What’s the difference between low tea and high tea, you ask? Basically, the difference comes from the height of the table and the time it is served. Back in the Victorian period, “low tea” was served on low tables near chairs or sofas, where people ate light fare such as finger foods to tide them over before dinner. Think of it as an afternoon snack. High tea, on the other hand, was served during dinner where a substantial meal was eaten and served along with tea. This “high tea” was consumed at the dining table, where the table was higher.
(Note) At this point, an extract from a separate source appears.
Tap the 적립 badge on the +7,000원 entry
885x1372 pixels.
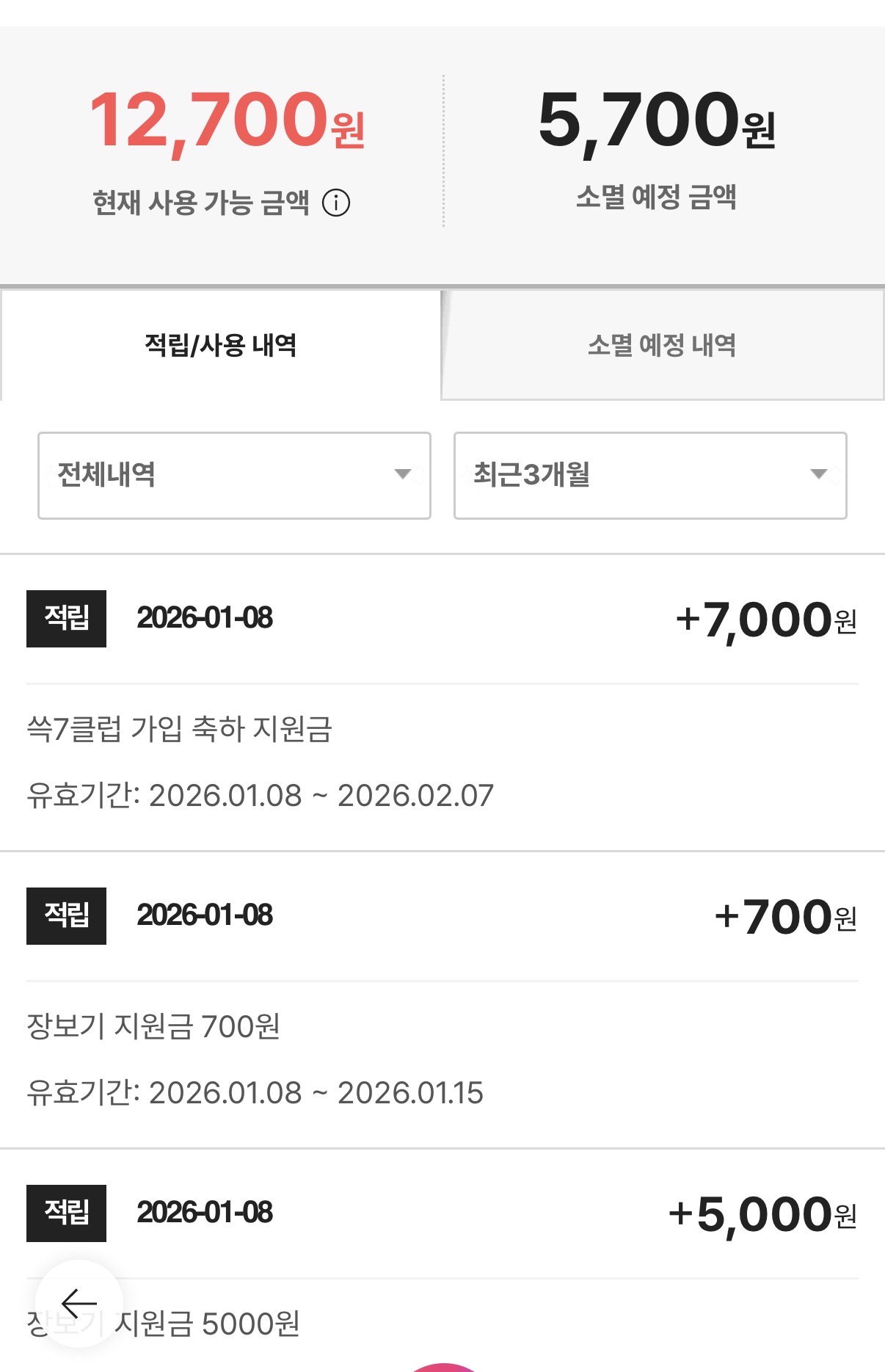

I was first introduced to afternoon tea several years ago by one of my friends, Lorie. Along with some of our female co-workers, we would get together to celebrate her birthday with afternoon tea at the Veranda at the Kahala Hotel and Resort.
Earlier this year, Lorie and I had gone for afternoon tea during the hotel’s Golden Jubilee celebration, marking 50 years since the hotel’s opening in 1964. At that time, we noticed that the furniture at the Veranda had changed to furnishings from the Tommy Bahamas line. Gone were the delicate Oriental-inspired dresses worn by the female staff as well.
I am no novice when it comes to afternoon tea. I like eating freshly baked scones with clotted cream and jam, little finger sandwiches, and petit fours. To me, afternoon tea is a nice way to pass time with friends while enjoying a leisurely and light fare. And lucky for me, my husband does not mind joining me for afternoon tea.